Why Normalizing Flows (and Tensorizing Flows) deserve more attention
Supercharging Normalizing Flows by Tensor Networks as a Game-Changer for Scientific Machine Learning
Other generative models like diffusion models and autoregressive LLMs tend to steal the spotlight, since they’re great at producing stunning images or generating text. Normalizing Flows, on the other hand, aren’t the first choice for those headline-grabbing tasks. But if you focus only on sample quality, you might overlook what makes Normalizing Flows truly valuable.
Why Normalizing Flows Deserve More Attention
Most generative models are black boxes. GANs, for example, can create high-quality samples, but you can’t compute the likelihood of a given data point. Energy-based models often only give you unnormalized densities, so you can compare samples but not get an actual probability.
Normalizing Flows are different.

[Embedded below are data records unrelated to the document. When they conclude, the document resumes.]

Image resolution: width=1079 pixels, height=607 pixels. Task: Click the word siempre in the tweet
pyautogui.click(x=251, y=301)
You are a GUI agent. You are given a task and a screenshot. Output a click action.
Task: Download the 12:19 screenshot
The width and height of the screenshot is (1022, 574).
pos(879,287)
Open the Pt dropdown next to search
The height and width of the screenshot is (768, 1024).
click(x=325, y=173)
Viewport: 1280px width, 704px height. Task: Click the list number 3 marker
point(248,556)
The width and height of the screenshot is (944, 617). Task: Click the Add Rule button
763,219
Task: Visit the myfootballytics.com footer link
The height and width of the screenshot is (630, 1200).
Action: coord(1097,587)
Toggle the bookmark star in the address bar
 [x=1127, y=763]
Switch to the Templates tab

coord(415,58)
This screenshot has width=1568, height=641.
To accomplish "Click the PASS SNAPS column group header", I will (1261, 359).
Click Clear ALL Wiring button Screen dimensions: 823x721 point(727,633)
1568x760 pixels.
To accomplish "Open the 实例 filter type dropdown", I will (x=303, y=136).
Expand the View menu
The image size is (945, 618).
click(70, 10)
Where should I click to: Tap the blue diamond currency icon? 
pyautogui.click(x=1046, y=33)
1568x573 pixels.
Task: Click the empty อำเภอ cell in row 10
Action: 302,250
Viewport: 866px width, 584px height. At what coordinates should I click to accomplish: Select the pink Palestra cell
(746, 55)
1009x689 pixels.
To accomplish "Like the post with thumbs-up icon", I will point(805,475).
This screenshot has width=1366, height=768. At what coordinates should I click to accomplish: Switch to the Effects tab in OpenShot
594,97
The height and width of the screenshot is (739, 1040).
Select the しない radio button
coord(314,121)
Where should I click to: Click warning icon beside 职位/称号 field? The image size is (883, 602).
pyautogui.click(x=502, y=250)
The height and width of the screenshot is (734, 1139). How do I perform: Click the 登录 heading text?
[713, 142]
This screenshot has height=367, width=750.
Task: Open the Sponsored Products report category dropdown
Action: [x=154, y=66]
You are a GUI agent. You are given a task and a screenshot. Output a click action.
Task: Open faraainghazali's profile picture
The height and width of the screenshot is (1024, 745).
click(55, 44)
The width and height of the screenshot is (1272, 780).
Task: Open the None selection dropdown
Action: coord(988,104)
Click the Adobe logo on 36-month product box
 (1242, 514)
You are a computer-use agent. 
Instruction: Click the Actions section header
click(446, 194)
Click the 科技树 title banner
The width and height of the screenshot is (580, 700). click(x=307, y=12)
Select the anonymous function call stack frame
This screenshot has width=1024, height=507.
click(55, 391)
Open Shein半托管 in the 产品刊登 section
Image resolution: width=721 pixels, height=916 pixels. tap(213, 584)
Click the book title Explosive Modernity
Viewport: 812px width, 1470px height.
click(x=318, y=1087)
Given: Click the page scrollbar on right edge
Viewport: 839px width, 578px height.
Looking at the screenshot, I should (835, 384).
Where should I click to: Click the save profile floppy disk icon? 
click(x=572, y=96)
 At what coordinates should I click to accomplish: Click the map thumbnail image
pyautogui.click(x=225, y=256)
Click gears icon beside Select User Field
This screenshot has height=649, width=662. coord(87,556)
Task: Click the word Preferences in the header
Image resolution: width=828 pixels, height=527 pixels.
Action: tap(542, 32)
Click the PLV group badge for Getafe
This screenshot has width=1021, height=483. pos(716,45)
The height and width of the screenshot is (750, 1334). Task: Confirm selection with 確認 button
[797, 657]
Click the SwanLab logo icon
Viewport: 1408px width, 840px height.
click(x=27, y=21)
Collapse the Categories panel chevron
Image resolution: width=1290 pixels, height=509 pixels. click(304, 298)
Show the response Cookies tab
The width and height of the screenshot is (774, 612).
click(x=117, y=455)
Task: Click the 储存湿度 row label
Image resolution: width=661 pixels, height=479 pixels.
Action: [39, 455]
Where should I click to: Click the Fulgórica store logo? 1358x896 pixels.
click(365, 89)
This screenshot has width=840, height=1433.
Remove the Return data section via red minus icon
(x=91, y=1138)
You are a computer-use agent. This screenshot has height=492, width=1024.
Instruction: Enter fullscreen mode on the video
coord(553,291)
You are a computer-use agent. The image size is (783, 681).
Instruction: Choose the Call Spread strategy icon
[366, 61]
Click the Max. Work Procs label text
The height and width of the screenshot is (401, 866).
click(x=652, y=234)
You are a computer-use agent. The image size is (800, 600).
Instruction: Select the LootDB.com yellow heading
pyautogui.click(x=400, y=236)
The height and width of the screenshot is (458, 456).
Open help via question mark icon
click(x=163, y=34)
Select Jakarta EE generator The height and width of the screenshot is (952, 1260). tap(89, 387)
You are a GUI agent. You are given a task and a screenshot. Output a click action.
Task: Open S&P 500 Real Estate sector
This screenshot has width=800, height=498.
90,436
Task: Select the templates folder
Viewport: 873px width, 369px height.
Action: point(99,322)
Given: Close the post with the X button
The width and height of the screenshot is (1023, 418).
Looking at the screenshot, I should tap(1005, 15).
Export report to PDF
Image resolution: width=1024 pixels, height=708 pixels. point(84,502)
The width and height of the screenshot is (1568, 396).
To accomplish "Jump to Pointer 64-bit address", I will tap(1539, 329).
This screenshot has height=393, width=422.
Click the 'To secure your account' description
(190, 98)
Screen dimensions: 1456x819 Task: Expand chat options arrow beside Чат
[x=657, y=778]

They let you map a simple base distribution (like a Gaussian) through a sequence of invertible transformations to model complex data. The kicker? You always have access to the exact, normalized probability density for any sample. This is a huge deal for applications where you need to know the likelihood, not just generate data.
The Real-World Use Case: Variational Inference
One area where this property is crucial is Variational Inference (VI). Here, you want to approximate a complex target distribution with a flexible, normalized family so you can do things like Bayesian inference efficiently. NFs are a natural fit because you can both sample from them and compute exact densitiesāsomething most other models can’t offer.
But There’s a Catch…
Traditional NFs use a Gaussian as their base distribution. This works fine for unimodal targets, but if your true distribution is multimodal (think: multiple peaks), NFs tend to “collapse” to just one mode. This limits their expressiveness in VI, especially for challenging scientific or physics problems where multimodality is the norm.
Enter Tensorizing Flows
The paper “Tensorizing Flows: A Tool for Variational Inference” introduces a clever fix: replace the Gaussian base with a tensor-train (TT) distribution, built using tools from tensor networks. This TT base can already capture much of the structure (including multimodality) of the target distribution, so the flow only needs to handle the “fine details.” The result is a model that’s both more expressive and easier to train for high-dimensional, multimodal problems.